優先度ベーススケジューリングラウンドロビンの違い、固定優先度方式の代表であるレートモノトニック(RM)とそのスケジュール可能性の利用率上限(Liu&Laylandの式)、動的優先度方式のEDF(Earliest Deadline First)、そしてプリエンプションの有無が応答性に与える影響を、実際の周期タスク集合が締め切りを守れるかという判断とともに学びます。

複数のタスクが同時に「動きたい」と主張するとき、RTOSのスケジューラはどのタスクに次のCPU時間を渡すかを決めなければなりません。組込み設計者にとって重要なのは、アルゴリズムの名前を暗記することではなく、与えられた周期タスク集合が本当に全ての締め切りを守れるかを事前に計算で保証できるかという一点です。この節ではレートモノトニックとEDFという2大方式を、スケジュール可能性判定の実例とともに深掘りします。

3.2.1優先度ベースとラウンドロビン

  • 優先度ベーススケジューリング=各タスクに優先度を割り当て、常に実行可能な中で最も優先度の高いタスクにCPUを割り当てる方式。組込みRTOSの標準的な方式で、優先度が固定(静的)の場合と、実行時に動的に変化する場合がある。
  • ラウンドロビン=同一優先度のタスクが複数存在するとき、一定のタイムスライス(時間量子)ずつ順番にCPUを割り当てて公平性を保つ方式。優先度ベースと組み合わせ、「異なる優先度間は優先度で決定、同一優先度内はラウンドロビンで公平配分」とするのが一般的。

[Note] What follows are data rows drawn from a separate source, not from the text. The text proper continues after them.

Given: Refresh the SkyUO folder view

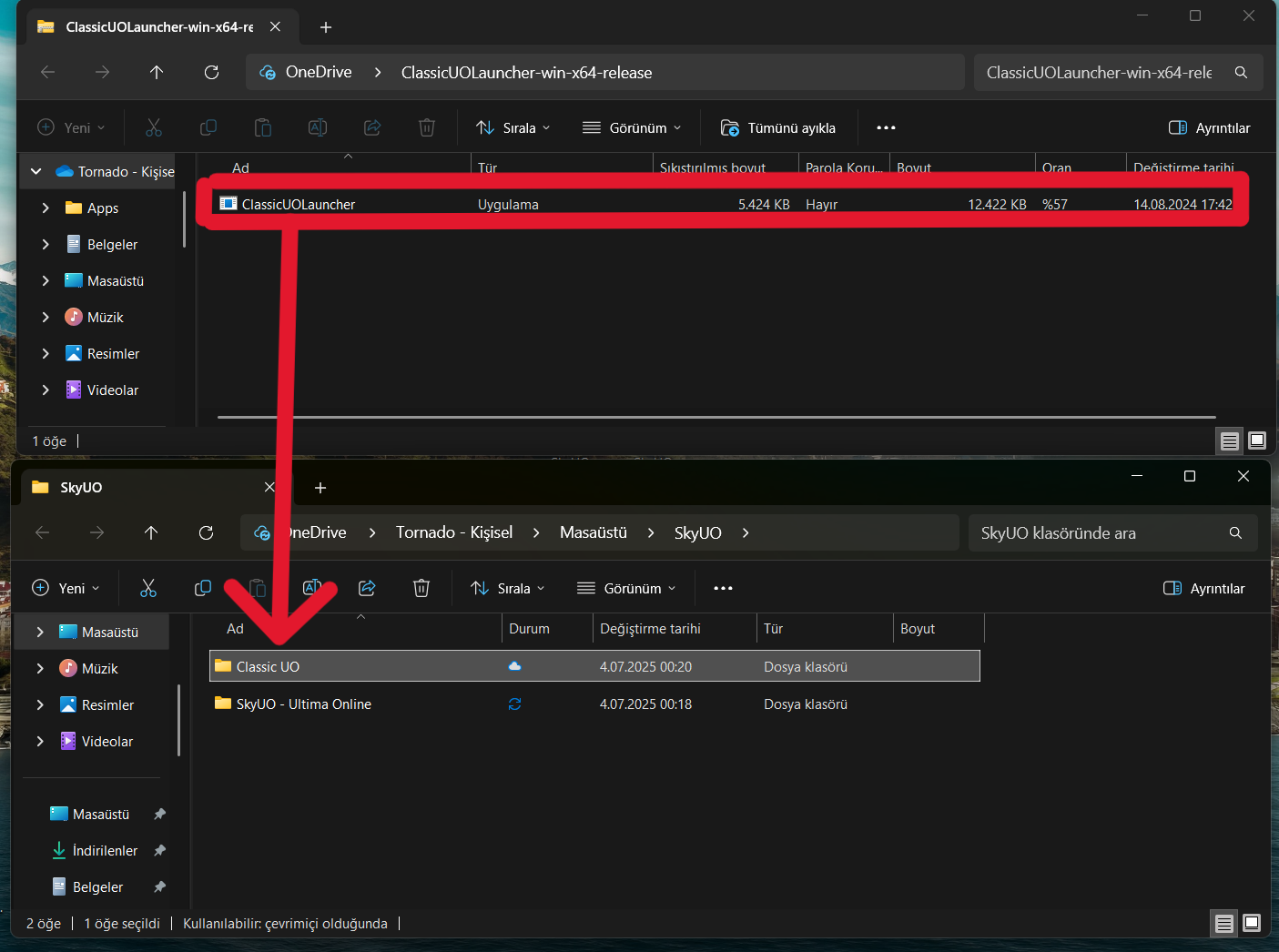Looking at the screenshot, I should coord(207,532).

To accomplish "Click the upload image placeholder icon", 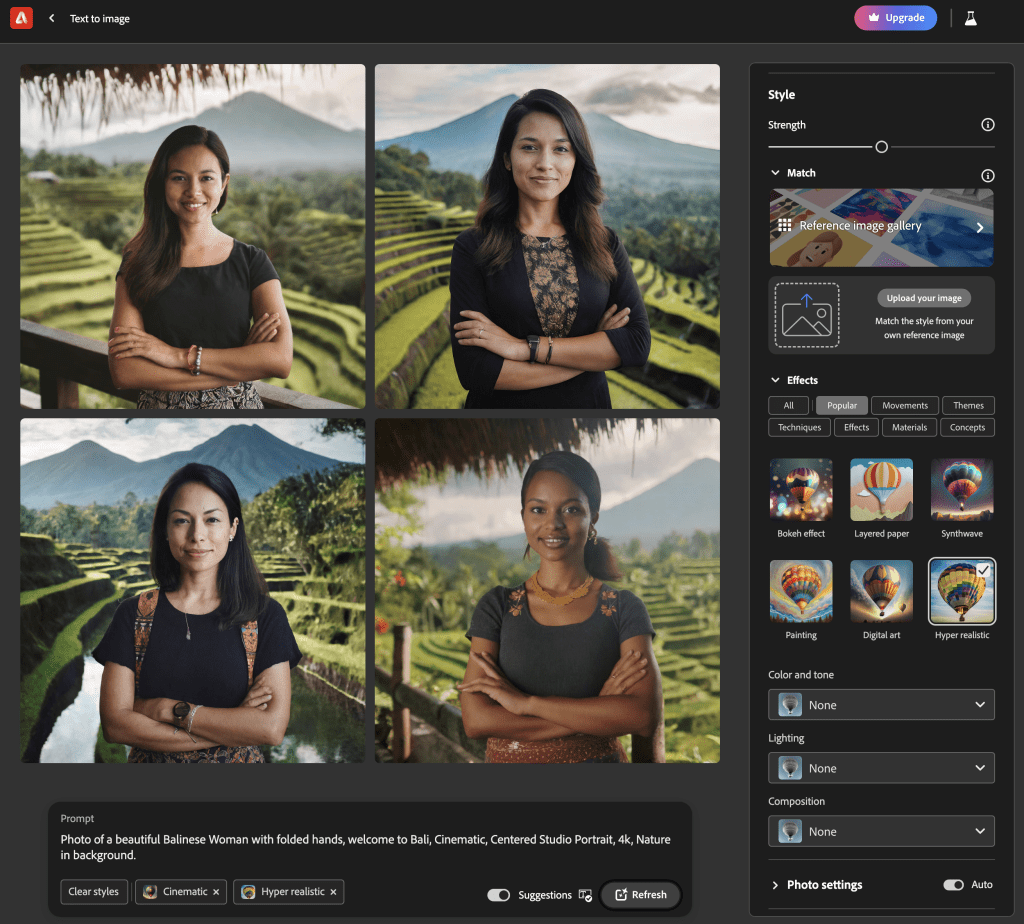I will tap(807, 315).
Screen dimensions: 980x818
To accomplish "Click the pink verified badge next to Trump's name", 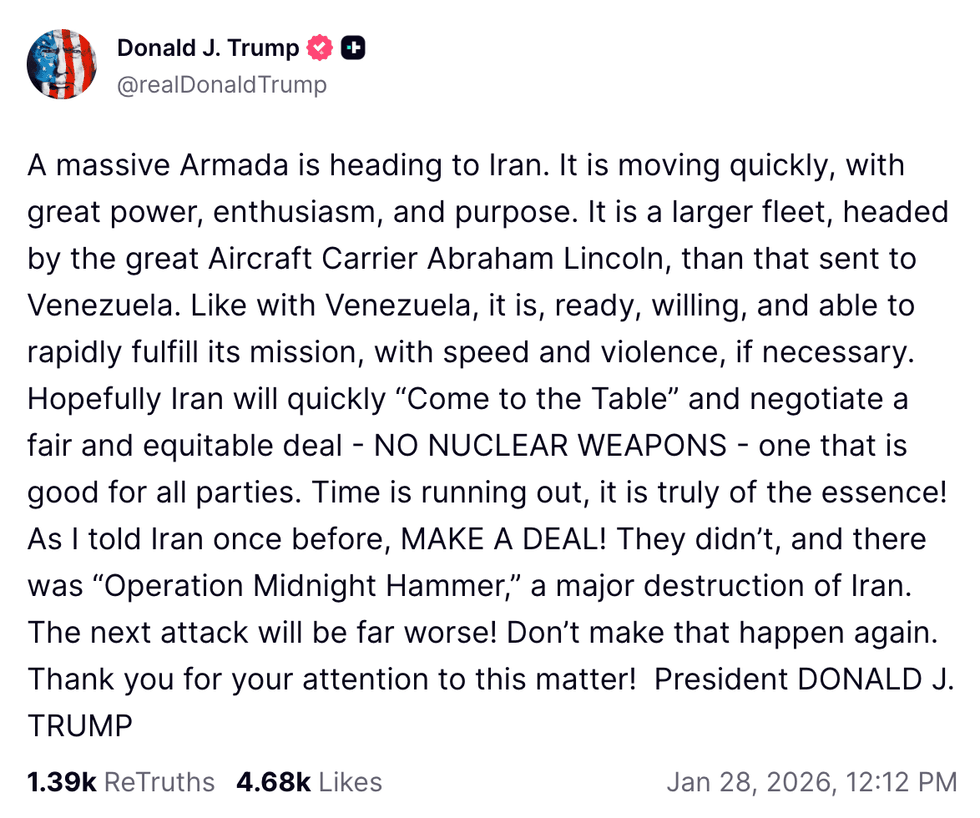I will (318, 47).
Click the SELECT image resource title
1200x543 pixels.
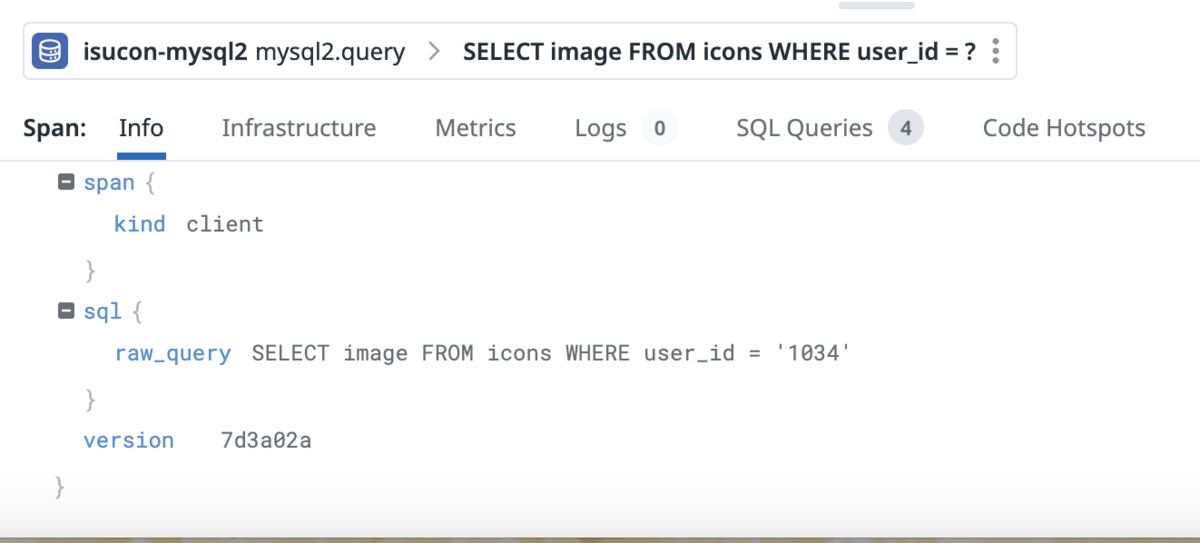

3.2.2レートモノトニック(RM)とスケジュール可能性

  • レートモノトニック(RM)周期が短いタスクほど優先度を高く固定的に割り当てる方式。周期が実行中に変化しない周期タスク集合に対しては、この割当が最適な固定優先度方式であることが理論的に証明されている。
  • スケジュール可能性の十分条件(Liu & Laylandの利用率上限)=各タスクの実行時間Ciと周期Tiについて利用率 U = Σ(Ci/Ti) を計算し、U ≤ n(2^(1/n) - 1)nはタスク数)を満たせば、その集合は必ずRMでスケジュール可能。n=2で約0.828、n=3で約0.780、n→∞で約ln2≒0.693に漸近する。
  • この上限を超えても直ちにスケジュール不能とは限らない(あくまで十分条件であり必要条件ではない)。より精密な判定には応答時間解析(RTA)を用いる。逆に上限以下なら無条件にスケジュール可能と断言できるのが実務上の価値。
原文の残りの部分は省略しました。